Adobe said it has taken a big step in reducing power consumption in laptops with the latest version of is Flash video player.
The company released Flash Player 10.2 Wednesday, eight months after the release of version 10.1. Both players have technology that reduced the amount of CPU power needed to play video, but Adobe said the latest version is up to 34 times more efficient.
Flash Player 10.2 sips power as a result of what Adobe calls Stage Video, "a full hardware accelerated video pipeline." Essentially, the new player runs video and all the elements associated with it -- text, graphics, ads -- on the CPU, as opposed to through software. The latter is much less efficient, while the former can run 1080p high-definition with just 1% to 15% of CPU usage on a Mac or Windows computer. The new player also supports Linux.

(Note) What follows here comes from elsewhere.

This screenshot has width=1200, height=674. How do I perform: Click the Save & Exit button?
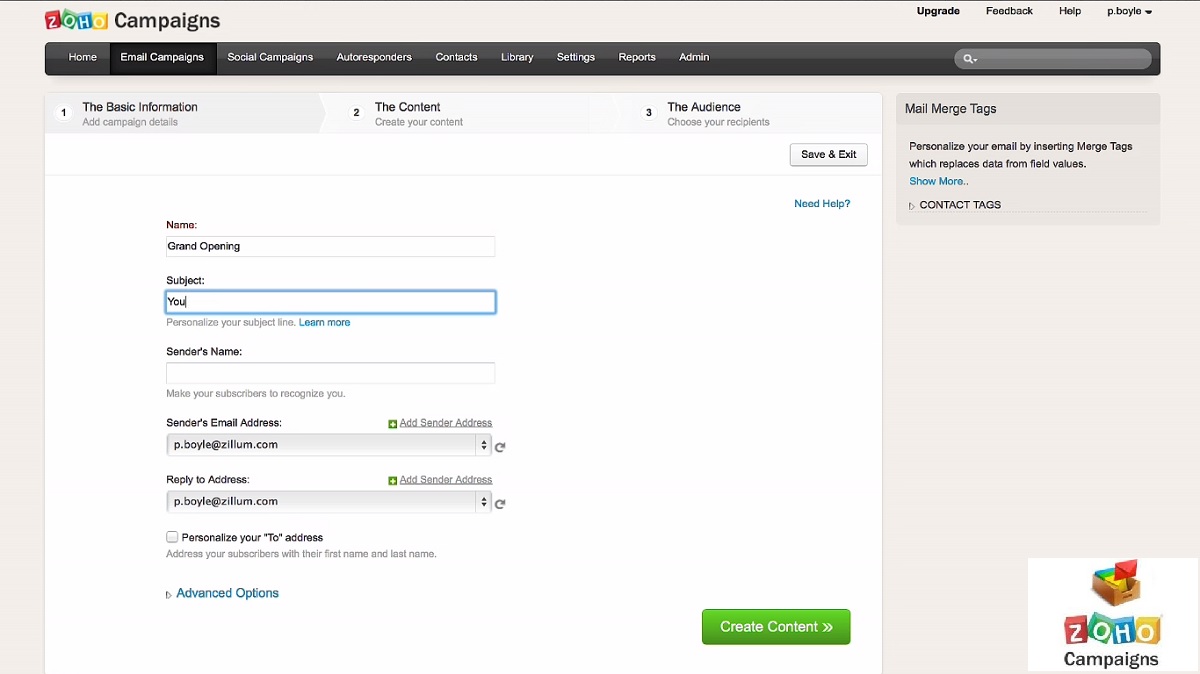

Adobe has taken some heat for Flash's power usage, which translates into shorter battery life in devices. Among the most vocal critics has been Apple chief executive Steve Jobs. Jobs refuses to support the technology in the iPhone and the iPad, saying it's buggy and uses too much power. Adobe's latest Flash Player is unlikely to appease Jobs, because the technology is for PCs, not mobile devices.
Adobe used hardware-assisted decoding of video in Flash 10.1, and decided to go full-bore with the latest version. PC users will have to wait awhile before noticing the difference on Web sites. That's because sites and content providers will have to tweak their video players to take advantage of the latest Flash technology.
Web companies that have started the necessary work to support version 10.2 include video-sharing sites Vimeo and Google-owned YouTube, Adobe said. Brightcove, which provides Web sites with a software platform for running video, is also working on supporting the latest Flash.
Other features in Flash 10.2 include the ability to take advantage of Microsoft's hardware accelerated HTML5 graphics in Internet Explorer 9. In addition, the new Flash player will jump to full-screen playback with one click and supports playback on multiple screens. For gamers, Adobe has added support for what it calls "native mouse cursors," which lets developers run bitmap-based cursors at the operating system level. This lets designers and developers create their own static or animated cursors with "silky smooth responsiveness" for richer game and applications interfaces, Adobe said.
Flash Player 10.2 is available for download on Adobe's Web site.